--- Extrait du texte ---
Par Guirec Gombert | Publié le 20/07/2015 - Mis à jour le 07/10/2015

Dans le cadre d’une nouvelle série d’interviews, nous nous intéressons à l’holacratie : un paradigme organisationnel à la mode dans les entreprises consistant à supprimer la hiérarchie pour laisser plus d’autonomie aux salariés. La biscuiterie Poult – deuxième vendeur de biscuits en France - a été l’une des premières en France à adopter un tel système. Management réduit, horaires souples, comité d’évaluation des salaires, incubateur de start-up maisons… Depuis 2007, l’entreprise innove.

Libérée de sa hiérarchie pesante, délivrée de ses contraintes, la biscuiterie Poult a inventé l’entreprise de demain il y a 8 ans déjà... Explications avec  Camille Panassié, en charge du management de l’innovation.

> L'holacratie ou la mort annoncée des chefs en entreprise

En 2007, Poult décide de revoir son organisation. Quel a été l’élément déclencheur ?

--- Travail à réaliser ---
Reproduisez à l'identique et dans son intégralité l'extrait consacré à l'holacratie chez la biscuiterie Poult. Les lignes proviennent d'une source distincte de celle de l'extrait.

--- Données fournies ---
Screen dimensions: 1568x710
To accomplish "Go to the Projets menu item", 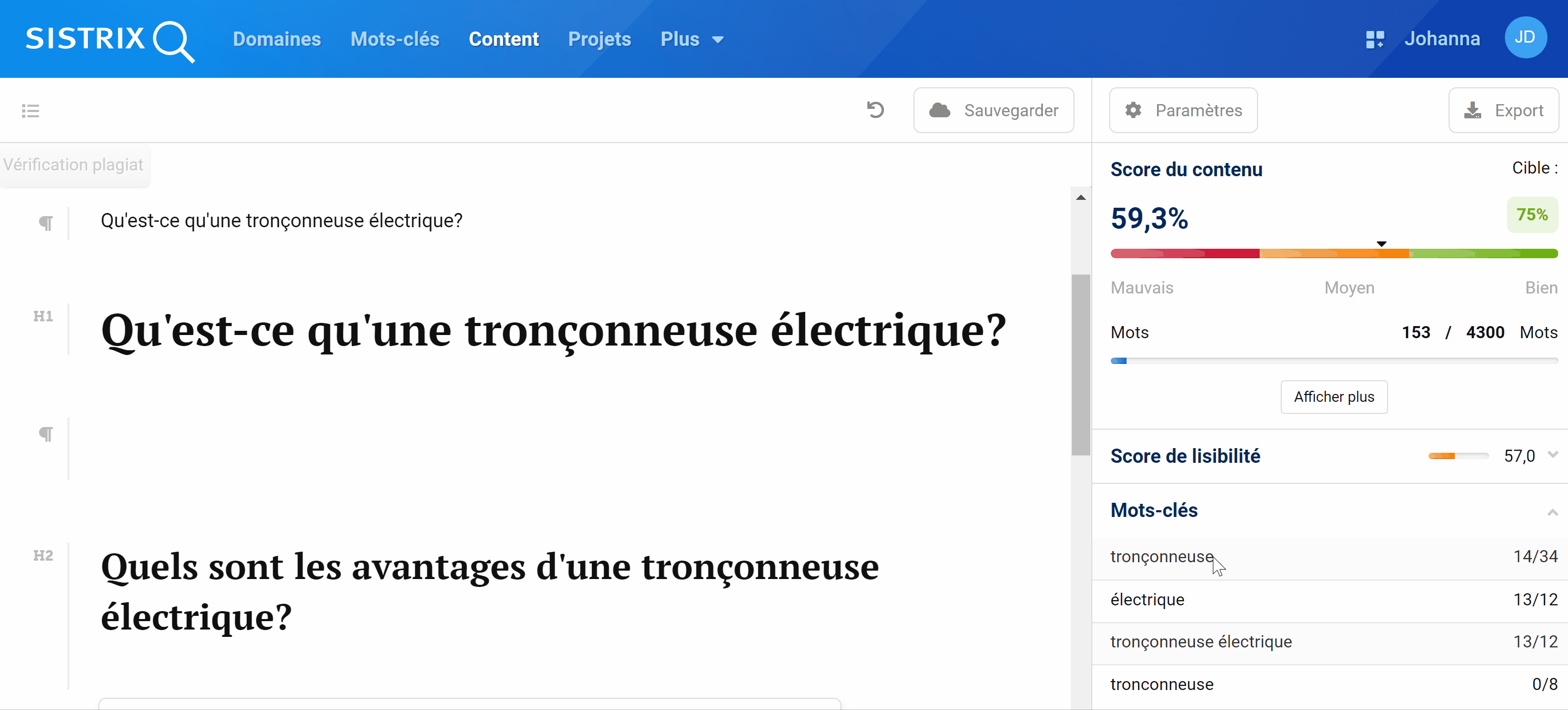I will tap(599, 39).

--- Résultat ---
Par Guirec Gombert | Publié le 20/07/2015 - Mis à jour le 07/10/2015

Dans le cadre d’une nouvelle série d’interviews, nous nous intéressons à l’holacratie : un paradigme organisationnel à la mode dans les entreprises consistant à supprimer la hiérarchie pour laisser plus d’autonomie aux salariés. La biscuiterie Poult – deuxième vendeur de biscuits en France - a été l’une des premières en France à adopter un tel système. Management réduit, horaires souples, comité d’évaluation des salaires, incubateur de start-up maisons… Depuis 2007, l’entreprise innove.

Libérée de sa hiérarchie pesante, délivrée de ses contraintes, la biscuiterie Poult a inventé l’entreprise de demain il y a 8 ans déjà... Explications avec  Camille Panassié, en charge du management de l’innovation.

> L'holacratie ou la mort annoncée des chefs en entreprise

En 2007, Poult décide de revoir son organisation. Quel a été l’élément déclencheur ?